With its peak rising 600 metres above sea level Mount Gee is one of several peaks located in the visually spectacular and geologically significant range north-east of the Gammon Ranges and south of the Mawson Plateau. Mount Gee was entered on the Register of the National Estate in 1982 due to its "spectacular mass of quartz crystal and vughular, lining the cavities of crush breccias".

Mineral exploration in the Mount Painter region began in the 1860s with the discovery of copper at a number of sites in the region, including the Yudnamutana copper field and the Lady Buxton mine, and numerous small diggings throughout the Mount Painter area. Professor Sir Douglas Mawson first identified samples of torbernite (a copper uranium phosphate mineral) in samples brought to him in 1910 by the Greenwood brothers from what is now called Radium Ridge. Various syndicates were formed in 1911–1935 to try to exploit the radium from Radium Ridge (immediately to the west and adjoining Mount Gee). During World War II investigations into the area of Mount Gee-Mount Painter were carried out by the Commonwealth Government, and the No.6 workings (see adjoining photo) was developed, as well as a number of workings in the East Painter Gorge (immediately to the north of Mount Gee-Mount Painter) and Yudnamutana Gorge. Sporadic exploration occurred during the 1950s adjacent to Mount Gee, culminating in the efforts of Exoil NL and Transoil NL during the late 1960s and early 1970s. It was during this exploration phase that the "Ridgetop" track was constructed. The numerous exploration tracks across the southern and north-eastern faces of Mt Gee were constructed by Exoil-Transoil at this time. Exploration ceased during the 1970s as a result of large uranium finds elsewhere and the "Three mine policy" introduced by the Federal Government in the early 1970s.
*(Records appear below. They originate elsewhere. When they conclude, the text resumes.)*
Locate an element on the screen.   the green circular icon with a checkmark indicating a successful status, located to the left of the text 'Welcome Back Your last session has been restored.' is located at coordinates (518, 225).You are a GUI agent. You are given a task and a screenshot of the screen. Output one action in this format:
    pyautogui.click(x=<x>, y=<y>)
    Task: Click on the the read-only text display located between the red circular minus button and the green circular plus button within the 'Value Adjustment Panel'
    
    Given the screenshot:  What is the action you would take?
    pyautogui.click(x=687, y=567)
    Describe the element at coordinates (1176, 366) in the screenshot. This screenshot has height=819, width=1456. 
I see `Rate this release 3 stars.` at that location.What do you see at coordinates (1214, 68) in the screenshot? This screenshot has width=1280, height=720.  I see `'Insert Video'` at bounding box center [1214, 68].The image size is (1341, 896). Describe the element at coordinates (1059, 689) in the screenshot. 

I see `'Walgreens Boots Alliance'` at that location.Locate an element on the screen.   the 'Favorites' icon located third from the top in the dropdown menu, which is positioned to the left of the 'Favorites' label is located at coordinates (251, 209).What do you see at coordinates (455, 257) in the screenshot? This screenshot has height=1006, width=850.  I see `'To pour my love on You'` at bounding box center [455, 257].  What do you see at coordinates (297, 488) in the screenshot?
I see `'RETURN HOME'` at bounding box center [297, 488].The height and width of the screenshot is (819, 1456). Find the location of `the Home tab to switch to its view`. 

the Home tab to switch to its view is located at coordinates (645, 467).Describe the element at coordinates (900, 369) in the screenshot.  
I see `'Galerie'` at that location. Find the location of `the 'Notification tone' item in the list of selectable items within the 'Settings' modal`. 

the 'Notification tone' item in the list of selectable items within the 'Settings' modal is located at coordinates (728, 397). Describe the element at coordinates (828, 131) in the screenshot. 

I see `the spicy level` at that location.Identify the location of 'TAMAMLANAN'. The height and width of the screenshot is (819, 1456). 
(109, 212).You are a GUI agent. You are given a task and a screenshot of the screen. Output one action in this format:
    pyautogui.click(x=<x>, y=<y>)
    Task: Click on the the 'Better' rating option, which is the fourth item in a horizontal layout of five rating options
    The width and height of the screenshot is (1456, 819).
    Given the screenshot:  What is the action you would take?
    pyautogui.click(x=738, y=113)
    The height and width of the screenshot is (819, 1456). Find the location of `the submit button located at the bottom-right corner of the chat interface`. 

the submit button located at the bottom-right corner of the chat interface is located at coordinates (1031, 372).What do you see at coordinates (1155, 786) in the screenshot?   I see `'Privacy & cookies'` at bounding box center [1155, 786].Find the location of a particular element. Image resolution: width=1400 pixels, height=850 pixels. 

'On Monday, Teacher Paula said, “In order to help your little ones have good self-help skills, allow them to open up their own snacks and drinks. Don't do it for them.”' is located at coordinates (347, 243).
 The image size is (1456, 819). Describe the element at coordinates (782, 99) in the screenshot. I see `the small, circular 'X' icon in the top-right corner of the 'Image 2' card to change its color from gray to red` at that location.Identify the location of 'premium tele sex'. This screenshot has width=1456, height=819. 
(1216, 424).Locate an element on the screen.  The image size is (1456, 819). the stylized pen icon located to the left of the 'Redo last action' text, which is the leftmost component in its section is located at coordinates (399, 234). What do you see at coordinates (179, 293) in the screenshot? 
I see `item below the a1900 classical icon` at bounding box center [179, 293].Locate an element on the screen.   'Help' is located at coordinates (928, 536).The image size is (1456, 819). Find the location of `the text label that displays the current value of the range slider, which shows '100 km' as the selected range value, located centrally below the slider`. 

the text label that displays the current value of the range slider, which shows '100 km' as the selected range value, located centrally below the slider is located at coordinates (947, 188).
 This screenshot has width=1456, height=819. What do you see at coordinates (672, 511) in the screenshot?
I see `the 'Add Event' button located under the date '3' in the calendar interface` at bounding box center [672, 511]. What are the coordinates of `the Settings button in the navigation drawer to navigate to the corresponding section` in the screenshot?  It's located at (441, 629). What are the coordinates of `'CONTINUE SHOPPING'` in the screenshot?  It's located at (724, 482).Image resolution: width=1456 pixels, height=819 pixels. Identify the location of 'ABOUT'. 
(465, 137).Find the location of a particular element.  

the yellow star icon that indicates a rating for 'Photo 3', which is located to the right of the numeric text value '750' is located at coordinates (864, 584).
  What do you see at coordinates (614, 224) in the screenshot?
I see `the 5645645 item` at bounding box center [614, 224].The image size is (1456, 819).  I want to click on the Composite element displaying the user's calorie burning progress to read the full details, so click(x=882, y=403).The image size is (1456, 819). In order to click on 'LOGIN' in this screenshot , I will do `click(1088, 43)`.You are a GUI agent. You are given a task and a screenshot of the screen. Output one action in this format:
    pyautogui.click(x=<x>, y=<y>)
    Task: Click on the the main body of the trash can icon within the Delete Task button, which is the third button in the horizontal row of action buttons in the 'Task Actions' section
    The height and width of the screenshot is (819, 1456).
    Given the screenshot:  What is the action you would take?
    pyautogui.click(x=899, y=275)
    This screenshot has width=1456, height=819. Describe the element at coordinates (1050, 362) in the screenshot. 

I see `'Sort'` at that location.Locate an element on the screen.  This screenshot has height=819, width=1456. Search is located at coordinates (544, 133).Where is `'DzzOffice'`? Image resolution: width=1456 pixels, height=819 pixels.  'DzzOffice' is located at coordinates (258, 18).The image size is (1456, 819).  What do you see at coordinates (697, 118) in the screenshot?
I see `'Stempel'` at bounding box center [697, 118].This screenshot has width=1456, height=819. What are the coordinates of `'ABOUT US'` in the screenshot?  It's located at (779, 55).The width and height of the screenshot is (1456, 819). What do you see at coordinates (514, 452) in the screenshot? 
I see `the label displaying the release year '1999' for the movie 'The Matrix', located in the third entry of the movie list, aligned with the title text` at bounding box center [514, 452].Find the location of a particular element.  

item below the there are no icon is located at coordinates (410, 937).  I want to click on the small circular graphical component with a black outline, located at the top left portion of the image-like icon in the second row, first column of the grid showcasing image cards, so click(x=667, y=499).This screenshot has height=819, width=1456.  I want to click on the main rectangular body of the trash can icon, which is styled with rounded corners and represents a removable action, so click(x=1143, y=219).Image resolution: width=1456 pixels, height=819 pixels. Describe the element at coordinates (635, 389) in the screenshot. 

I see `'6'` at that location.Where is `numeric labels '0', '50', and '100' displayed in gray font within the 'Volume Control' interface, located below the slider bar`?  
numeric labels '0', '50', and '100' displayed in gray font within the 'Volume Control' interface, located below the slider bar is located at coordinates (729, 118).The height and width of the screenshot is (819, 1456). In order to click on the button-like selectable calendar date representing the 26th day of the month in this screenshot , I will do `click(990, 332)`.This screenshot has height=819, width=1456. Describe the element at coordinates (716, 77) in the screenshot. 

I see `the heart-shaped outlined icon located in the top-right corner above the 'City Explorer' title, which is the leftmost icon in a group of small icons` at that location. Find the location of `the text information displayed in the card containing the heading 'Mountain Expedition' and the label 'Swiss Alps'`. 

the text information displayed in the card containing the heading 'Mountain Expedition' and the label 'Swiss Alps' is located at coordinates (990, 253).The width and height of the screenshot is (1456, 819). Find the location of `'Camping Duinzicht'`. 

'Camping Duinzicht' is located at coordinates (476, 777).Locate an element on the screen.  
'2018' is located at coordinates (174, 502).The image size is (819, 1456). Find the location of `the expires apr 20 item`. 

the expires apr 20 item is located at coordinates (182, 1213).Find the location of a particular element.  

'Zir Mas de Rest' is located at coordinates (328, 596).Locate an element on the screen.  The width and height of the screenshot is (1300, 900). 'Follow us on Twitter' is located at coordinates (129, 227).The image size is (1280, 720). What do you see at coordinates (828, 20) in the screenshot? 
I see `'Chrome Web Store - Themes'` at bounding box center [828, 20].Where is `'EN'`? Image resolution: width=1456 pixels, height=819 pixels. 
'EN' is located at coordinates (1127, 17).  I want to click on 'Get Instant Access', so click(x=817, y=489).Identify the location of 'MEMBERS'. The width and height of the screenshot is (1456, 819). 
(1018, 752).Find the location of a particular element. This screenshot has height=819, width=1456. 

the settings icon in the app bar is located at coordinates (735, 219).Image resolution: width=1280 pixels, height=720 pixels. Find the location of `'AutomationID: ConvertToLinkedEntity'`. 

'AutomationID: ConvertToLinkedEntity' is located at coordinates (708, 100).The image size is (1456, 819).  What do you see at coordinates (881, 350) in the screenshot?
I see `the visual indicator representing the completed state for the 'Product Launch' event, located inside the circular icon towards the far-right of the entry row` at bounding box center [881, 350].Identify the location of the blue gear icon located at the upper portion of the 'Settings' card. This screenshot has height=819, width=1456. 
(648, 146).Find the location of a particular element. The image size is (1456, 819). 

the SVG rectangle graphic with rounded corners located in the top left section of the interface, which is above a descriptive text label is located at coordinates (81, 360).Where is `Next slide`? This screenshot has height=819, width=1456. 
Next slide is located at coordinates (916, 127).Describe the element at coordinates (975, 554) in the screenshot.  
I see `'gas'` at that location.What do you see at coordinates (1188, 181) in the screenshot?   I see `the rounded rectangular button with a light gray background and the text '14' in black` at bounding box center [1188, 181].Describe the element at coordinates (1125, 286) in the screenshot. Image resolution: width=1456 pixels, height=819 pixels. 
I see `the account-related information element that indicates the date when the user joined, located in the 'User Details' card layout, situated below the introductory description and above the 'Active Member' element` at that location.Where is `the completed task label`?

CRA resumed exploration in the area during the early 1990s, focusing on the Streitberg Ridge and Armchair Basin areas, immediately to the north of Mount Gee, as well as other areas within the Arkaroola Sanctuary. Bonanza Gold Ltd pegged an exploration license over the Mt Gee area in the early 2000s. Several exploration holes were drilled into the Mount Gee-Mount Painter area before Marathon Resources took over the project and intensified the exploration efforts, focusing once again on the southern and northeastern sides of Mount Gee, by opening up many of the (still existing) Exoil-Transoil tracks. None of the uranium deposits have been proven to be economic, although Marathon Resources claim that the Mount Gee deposit complies with a JORC inferred and indicated resource of 31,400 tonnes of U3O8, potentially the sixth largest known uranium deposit in Australia.